On Saturday, 2 September 2017 at 02:37:08 UTC, Mike Parker wrote:
On Saturday, 2 September 2017 at 01:19:52 UTC, EntangledQuanta
wrote:
The whole point is so that there is no wasted space, so if it
requires that then it's not a waste of space but a bug.
Audio that is in24 is 3 bytes per sample, not 4. Every 3 bytes
are a sample, not every 3 out of 4.
Basically a byte[] cast to a int24 array should be 1/3 the
size and every 3 bytes are the same as an int24.
Thanks for pointing this out if it is necessary.
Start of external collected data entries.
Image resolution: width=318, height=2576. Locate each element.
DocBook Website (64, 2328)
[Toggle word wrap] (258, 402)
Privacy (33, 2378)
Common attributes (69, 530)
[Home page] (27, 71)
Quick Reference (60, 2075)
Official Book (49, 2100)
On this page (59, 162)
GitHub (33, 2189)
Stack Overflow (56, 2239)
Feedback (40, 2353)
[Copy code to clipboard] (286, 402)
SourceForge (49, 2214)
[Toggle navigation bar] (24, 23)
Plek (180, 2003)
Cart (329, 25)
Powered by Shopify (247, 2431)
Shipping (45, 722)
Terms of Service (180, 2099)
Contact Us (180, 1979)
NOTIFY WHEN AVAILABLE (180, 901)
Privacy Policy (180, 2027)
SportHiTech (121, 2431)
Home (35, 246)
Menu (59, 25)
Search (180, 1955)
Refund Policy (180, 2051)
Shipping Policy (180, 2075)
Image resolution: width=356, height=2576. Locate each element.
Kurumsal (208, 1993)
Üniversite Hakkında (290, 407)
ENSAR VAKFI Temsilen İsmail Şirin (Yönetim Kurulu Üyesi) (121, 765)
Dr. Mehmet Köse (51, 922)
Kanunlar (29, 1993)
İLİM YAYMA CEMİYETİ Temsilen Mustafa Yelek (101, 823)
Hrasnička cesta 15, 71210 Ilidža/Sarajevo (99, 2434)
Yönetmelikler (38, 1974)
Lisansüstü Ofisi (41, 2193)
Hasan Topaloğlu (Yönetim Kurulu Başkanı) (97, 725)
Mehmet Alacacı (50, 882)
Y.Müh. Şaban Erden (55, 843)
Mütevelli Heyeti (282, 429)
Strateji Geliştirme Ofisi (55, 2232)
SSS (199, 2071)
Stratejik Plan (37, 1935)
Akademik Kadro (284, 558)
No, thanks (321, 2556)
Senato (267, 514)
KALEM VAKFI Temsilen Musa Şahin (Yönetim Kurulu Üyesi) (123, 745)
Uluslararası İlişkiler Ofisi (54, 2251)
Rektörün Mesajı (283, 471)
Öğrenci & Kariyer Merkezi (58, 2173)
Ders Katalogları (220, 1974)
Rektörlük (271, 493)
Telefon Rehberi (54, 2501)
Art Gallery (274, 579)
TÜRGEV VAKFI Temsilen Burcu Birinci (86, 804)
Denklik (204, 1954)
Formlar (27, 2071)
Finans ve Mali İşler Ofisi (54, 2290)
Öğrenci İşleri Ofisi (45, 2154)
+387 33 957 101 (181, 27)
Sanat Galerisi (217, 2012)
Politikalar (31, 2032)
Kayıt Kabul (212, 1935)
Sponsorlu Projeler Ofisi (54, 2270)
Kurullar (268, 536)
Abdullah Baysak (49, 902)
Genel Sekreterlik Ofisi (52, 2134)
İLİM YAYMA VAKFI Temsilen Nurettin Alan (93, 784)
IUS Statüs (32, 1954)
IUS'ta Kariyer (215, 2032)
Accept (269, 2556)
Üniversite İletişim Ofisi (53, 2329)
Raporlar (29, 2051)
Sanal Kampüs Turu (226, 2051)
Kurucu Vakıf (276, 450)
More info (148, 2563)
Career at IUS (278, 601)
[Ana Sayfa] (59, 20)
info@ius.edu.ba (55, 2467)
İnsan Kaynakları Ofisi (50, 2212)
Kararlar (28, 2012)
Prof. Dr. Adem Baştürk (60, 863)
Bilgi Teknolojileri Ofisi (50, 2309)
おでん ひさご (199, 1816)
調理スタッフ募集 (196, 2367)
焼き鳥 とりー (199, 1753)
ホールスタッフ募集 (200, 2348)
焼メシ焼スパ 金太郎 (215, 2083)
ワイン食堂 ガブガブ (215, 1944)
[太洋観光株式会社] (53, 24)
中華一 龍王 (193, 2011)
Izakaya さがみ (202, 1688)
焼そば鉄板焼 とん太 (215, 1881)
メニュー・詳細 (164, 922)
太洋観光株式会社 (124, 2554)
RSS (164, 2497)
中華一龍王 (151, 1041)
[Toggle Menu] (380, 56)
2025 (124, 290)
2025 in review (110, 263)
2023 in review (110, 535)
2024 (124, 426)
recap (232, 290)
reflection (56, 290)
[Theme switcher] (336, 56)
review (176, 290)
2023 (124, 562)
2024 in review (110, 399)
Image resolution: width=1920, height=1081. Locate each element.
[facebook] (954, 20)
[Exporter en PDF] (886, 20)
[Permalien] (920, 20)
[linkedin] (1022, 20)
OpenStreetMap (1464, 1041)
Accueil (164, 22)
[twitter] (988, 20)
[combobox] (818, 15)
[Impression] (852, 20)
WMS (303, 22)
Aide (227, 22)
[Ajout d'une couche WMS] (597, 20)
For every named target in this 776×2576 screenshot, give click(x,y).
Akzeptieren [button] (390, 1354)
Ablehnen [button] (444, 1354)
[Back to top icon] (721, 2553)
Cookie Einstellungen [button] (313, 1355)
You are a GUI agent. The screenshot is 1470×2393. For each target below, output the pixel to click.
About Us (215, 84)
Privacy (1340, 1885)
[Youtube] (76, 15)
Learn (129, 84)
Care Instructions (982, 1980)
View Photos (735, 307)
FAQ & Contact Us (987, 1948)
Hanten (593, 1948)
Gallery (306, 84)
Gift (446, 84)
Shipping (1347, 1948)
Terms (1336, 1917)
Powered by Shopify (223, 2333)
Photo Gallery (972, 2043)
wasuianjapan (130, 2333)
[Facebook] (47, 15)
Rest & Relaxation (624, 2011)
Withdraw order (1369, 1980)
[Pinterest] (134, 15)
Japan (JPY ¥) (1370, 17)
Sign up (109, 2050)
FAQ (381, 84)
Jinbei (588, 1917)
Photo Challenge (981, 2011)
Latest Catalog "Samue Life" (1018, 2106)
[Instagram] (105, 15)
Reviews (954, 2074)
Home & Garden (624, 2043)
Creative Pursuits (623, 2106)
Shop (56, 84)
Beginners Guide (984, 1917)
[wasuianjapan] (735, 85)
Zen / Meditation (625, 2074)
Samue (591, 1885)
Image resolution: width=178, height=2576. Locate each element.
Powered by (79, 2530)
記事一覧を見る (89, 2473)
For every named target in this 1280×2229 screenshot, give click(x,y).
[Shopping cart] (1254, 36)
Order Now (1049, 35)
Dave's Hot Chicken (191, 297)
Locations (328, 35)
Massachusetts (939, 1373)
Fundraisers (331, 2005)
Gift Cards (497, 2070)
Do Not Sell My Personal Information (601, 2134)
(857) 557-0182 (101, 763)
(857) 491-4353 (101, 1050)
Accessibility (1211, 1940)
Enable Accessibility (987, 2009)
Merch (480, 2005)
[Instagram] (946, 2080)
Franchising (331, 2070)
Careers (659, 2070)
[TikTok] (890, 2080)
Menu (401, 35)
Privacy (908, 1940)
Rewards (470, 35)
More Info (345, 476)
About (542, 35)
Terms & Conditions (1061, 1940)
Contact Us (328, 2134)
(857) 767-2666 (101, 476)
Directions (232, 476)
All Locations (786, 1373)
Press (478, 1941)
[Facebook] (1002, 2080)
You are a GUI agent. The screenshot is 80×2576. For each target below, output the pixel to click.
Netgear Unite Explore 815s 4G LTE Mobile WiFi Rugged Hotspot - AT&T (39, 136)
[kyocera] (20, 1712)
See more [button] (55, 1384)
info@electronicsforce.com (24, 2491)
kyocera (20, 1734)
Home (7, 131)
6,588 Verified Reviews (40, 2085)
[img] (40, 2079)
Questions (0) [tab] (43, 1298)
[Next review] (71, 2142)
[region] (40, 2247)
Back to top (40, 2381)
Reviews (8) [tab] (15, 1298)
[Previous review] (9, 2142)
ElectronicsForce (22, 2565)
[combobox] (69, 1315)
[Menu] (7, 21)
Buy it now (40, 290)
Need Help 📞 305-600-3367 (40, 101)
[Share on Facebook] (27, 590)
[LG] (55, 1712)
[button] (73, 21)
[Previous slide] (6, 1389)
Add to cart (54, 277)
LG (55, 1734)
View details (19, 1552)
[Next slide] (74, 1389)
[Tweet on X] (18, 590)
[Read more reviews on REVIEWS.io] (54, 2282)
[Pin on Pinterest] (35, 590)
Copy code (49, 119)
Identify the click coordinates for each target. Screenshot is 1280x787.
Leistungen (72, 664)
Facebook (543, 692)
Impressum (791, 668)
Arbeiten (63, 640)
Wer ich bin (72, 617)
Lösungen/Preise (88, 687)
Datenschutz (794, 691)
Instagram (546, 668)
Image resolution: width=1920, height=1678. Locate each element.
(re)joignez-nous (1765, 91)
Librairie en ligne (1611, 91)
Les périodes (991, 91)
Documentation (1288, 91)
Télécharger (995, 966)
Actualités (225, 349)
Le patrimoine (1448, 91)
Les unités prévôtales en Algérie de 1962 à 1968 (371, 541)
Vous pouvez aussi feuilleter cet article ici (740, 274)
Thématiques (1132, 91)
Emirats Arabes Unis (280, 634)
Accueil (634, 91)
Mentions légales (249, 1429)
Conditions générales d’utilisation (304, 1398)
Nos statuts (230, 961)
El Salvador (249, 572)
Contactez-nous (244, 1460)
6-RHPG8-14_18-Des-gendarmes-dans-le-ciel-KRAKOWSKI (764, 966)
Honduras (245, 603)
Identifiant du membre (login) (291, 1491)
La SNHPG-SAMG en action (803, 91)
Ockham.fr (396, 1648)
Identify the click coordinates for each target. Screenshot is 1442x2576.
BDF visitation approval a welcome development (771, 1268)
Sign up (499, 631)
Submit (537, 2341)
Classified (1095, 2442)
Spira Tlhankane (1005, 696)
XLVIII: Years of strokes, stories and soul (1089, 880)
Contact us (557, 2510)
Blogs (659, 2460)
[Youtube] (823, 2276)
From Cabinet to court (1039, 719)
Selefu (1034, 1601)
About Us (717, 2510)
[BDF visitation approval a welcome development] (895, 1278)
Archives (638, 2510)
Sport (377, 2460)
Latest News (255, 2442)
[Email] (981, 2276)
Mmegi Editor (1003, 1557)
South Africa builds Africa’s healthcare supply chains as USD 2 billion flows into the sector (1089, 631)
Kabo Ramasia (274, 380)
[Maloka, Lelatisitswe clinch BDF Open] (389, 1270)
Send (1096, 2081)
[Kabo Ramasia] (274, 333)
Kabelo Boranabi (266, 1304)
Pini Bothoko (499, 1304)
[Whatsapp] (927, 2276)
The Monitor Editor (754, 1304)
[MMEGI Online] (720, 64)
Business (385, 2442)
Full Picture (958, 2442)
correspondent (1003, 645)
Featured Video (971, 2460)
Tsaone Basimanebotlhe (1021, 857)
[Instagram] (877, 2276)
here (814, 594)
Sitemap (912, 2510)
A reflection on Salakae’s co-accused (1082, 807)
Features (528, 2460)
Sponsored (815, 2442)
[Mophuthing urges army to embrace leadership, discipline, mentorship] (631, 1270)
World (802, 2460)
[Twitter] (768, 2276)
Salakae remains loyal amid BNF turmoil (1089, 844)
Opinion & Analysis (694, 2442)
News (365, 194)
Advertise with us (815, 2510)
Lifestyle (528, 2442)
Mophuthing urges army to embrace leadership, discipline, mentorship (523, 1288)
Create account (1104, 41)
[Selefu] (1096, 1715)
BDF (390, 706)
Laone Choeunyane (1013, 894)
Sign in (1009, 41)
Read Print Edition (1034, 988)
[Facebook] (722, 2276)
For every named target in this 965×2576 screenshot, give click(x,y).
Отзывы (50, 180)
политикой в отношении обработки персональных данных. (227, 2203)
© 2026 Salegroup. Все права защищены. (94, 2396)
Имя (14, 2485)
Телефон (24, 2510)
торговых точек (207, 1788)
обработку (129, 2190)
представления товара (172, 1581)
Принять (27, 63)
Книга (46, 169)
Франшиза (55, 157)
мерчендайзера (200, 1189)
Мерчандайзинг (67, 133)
It's not a bug, but a feature. Data structure alignment is
important for efficient reads, so several languages (D, C, C++,
Ada, and more) will automatically pad structs so that they can
maintain specific byte alignments. On a 32-bit system, 4-byte
boundaries are the default. So a struct with 3 ubytes is going
to be padded with an extra byte at the end. Telling the
compiler to align on a 1-byte boundary (essentially disabling
alignment) will save you space, but will will generally cost
you cycles in accessing the data.
You fail to read correctly. A bug in his code. If he is treating
in24's as int32's and simply ignoring the upper byte then it is
not a true int24 and all the work he did would be pointless. I
can do that by simply reading an int32 and masking the high bit.